Адриана в белой рубашке, с распущенными густыми волосами, с торжеством и нежностью смотрела на круглоголового ребенка, который сосал ее грудь и пухлой ручонкой своей упирался в ее подбородок.
Петьку Адриана носила легко, словно играючи, и родила его за три часа, отказавшись от обезболивания. Вторая беременность была пыткой. Звук рвоты, саднящий и сдавленный звук, который по многу раз за ночь доносился из уборной, поначалу вызывал у Сергея досаду, словно жена не должна была посвящать его в свою «физиологию» и справляться одна, потом это чувство досады сменилось на острую жалость. Глядя на ее желтое в темных пятнах худое лицо, припухшие глаза и растрескавшиеся губы, он чувствовал, что это он виноват, хотя и не мог объяснить себе в чем.
Одри ни за что не хотела вылезать наружу из мокрого от пота материнского живота.
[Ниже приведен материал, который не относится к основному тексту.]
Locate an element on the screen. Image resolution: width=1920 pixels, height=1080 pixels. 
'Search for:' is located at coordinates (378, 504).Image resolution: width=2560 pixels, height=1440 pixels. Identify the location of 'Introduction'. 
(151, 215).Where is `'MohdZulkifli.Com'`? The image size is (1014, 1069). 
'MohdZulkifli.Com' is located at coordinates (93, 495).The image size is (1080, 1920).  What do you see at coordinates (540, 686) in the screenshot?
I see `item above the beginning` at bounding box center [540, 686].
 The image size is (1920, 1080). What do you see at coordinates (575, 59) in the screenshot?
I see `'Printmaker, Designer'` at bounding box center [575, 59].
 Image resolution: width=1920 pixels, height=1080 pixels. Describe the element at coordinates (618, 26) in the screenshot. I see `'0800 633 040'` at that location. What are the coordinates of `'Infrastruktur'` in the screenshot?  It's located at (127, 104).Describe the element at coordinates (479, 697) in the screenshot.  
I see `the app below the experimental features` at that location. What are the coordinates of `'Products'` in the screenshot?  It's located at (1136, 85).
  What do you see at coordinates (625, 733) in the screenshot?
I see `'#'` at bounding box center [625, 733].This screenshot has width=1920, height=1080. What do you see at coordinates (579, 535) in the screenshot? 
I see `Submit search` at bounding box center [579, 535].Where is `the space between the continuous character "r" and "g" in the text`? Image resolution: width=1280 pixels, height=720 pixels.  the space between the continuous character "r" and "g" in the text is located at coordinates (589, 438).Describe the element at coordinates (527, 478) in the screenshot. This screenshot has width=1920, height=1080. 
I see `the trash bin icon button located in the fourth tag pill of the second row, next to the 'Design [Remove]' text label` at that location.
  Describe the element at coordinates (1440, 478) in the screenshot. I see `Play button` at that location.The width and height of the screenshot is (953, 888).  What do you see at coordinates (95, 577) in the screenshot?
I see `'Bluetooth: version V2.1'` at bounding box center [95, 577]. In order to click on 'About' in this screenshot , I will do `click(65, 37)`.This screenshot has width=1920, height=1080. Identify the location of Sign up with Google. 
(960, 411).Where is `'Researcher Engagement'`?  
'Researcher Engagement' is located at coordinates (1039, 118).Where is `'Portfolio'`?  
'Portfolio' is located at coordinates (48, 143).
Сергей стоял над кроватью роженицы, сжимавшей его руку своей горячей рукой, слышал ее стоны и ждал, чтобы все это кончилось. Когда акушерка поднесла к самому его лицу крошечную, еще окровавленную, слабо, но отчаянно вскрикнувшую новорожденную, Сергей даже вздрогнул: так пристально она на него посмотрела.